** What to do **
Begin with the first line of the entries below. Copy each line exactly, stopping after the one that contains "Open Deklaracja dostępności page".

Stored records
##############################

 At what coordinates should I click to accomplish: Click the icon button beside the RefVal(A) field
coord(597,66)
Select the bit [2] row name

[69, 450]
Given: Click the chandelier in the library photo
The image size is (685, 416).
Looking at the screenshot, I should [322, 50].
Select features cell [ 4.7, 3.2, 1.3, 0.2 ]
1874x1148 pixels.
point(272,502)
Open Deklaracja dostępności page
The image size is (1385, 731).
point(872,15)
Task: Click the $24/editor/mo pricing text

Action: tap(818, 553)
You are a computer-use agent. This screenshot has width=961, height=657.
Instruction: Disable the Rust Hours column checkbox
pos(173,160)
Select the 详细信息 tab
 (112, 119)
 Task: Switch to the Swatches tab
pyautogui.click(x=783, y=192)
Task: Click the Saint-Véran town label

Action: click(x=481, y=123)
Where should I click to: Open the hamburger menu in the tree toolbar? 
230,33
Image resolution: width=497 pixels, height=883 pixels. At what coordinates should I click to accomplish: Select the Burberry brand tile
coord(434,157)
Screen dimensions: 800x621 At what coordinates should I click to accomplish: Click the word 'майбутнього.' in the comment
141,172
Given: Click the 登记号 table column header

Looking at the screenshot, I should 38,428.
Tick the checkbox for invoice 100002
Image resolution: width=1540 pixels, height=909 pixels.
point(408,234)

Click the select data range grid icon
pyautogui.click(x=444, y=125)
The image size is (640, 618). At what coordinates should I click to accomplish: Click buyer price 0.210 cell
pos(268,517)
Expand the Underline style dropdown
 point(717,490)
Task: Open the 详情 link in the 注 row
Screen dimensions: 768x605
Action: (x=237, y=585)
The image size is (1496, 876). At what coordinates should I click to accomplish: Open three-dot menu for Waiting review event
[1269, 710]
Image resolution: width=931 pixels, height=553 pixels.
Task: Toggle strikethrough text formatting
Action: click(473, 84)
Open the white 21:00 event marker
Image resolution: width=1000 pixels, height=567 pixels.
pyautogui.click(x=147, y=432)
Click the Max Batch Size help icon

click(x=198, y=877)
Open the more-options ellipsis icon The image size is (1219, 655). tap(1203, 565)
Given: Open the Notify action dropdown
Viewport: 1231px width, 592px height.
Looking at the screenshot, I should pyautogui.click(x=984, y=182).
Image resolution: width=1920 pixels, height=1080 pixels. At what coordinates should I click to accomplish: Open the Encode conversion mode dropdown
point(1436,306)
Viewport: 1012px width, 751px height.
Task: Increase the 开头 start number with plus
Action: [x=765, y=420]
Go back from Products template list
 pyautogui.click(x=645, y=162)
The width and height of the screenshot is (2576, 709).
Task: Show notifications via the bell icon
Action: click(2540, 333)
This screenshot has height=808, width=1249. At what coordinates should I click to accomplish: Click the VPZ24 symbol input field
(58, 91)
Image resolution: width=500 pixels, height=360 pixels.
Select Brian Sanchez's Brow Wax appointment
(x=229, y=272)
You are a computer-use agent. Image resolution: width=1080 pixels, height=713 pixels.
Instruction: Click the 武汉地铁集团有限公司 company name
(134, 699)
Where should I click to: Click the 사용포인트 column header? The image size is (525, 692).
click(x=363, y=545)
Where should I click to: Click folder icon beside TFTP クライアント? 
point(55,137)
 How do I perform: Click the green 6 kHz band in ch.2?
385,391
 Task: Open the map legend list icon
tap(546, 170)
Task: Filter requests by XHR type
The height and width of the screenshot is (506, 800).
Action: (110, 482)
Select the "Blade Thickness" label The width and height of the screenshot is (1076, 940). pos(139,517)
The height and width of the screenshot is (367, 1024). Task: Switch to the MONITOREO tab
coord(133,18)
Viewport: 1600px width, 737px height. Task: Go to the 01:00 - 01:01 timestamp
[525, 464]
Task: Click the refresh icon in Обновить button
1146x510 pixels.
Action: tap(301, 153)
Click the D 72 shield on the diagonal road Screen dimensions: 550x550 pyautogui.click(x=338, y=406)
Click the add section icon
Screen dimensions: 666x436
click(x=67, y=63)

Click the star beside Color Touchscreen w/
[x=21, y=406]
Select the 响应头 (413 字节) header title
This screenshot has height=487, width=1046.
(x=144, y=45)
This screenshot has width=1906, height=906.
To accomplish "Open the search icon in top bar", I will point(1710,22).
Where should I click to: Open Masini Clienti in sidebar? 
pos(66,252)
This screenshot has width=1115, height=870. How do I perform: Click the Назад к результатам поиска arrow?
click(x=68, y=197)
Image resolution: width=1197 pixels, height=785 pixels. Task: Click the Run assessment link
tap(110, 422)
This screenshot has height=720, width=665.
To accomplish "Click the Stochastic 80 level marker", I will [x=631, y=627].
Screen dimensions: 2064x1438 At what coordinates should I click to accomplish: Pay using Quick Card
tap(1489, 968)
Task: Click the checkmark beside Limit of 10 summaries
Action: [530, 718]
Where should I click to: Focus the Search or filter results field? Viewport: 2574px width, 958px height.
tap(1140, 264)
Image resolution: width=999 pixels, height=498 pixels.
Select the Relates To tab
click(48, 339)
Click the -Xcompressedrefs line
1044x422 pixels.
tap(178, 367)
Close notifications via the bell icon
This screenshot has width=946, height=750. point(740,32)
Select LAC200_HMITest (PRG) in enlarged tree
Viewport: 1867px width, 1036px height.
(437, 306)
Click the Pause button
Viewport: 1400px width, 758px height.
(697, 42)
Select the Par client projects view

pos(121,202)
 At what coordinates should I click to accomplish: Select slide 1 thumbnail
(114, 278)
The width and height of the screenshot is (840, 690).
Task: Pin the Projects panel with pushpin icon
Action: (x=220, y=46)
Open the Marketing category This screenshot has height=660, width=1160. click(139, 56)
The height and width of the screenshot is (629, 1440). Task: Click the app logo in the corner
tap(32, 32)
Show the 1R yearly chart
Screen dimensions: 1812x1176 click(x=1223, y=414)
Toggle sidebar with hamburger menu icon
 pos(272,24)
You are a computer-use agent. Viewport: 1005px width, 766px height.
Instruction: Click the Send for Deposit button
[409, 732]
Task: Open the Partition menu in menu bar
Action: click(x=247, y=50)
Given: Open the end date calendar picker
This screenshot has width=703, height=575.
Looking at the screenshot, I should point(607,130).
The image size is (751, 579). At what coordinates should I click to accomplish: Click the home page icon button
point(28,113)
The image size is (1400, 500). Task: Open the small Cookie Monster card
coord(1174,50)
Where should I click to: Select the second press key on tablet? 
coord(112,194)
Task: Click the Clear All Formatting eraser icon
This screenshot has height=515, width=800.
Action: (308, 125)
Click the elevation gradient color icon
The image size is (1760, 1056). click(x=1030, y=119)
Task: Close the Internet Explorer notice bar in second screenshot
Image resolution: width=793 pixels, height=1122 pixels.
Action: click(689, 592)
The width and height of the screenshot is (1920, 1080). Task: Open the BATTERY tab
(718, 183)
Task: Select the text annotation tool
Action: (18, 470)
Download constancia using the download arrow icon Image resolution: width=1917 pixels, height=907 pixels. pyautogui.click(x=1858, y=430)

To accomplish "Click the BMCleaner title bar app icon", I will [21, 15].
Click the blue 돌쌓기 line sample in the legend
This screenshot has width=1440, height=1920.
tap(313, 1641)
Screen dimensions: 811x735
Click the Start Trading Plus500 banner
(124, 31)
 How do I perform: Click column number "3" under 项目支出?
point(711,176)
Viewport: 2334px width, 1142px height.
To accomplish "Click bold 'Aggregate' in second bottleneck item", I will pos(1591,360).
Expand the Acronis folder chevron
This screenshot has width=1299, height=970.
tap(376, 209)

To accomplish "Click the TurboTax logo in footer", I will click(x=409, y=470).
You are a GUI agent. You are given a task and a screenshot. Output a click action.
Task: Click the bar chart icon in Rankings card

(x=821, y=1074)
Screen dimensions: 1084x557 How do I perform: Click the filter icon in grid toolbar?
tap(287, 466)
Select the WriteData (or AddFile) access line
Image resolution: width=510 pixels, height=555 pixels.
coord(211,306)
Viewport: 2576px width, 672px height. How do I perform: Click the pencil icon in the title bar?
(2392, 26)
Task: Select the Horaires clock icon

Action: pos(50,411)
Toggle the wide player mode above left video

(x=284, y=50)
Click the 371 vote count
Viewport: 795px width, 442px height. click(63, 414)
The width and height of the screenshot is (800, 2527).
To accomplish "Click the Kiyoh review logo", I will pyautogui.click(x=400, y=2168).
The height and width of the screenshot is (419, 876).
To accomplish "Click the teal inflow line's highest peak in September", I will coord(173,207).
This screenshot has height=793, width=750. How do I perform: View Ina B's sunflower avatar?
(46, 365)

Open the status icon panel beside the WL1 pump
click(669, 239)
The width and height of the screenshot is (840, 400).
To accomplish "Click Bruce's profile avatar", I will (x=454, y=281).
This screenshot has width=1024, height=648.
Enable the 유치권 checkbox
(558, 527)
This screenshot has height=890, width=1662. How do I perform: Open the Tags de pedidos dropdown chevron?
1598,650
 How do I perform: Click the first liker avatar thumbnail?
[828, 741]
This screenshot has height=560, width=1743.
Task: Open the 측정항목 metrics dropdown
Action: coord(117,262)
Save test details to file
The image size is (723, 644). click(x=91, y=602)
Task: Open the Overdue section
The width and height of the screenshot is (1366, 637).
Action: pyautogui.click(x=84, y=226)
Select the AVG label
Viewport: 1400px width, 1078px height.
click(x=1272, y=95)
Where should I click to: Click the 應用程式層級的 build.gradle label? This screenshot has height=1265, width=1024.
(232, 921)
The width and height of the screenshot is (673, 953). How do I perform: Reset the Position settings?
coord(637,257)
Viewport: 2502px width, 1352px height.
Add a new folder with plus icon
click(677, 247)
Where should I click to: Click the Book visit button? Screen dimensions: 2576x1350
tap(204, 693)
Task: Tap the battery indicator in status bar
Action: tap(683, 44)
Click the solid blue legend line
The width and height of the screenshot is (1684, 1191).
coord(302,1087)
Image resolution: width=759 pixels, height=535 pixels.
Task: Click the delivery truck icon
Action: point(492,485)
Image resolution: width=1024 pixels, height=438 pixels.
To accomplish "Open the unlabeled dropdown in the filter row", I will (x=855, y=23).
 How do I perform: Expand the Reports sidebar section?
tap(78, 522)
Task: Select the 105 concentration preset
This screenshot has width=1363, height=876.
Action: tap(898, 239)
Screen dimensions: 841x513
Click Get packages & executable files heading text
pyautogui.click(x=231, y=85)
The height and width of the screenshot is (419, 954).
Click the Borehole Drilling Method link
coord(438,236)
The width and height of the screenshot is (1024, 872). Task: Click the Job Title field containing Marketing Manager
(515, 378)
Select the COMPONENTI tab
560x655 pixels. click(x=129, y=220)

##############################

** Completed exercise **
 At what coordinates should I click to accomplish: Click the icon button beside the RefVal(A) field
coord(597,66)
Select the bit [2] row name

[69, 450]
Given: Click the chandelier in the library photo
The image size is (685, 416).
Looking at the screenshot, I should [322, 50].
Select features cell [ 4.7, 3.2, 1.3, 0.2 ]
1874x1148 pixels.
point(272,502)
Open Deklaracja dostępności page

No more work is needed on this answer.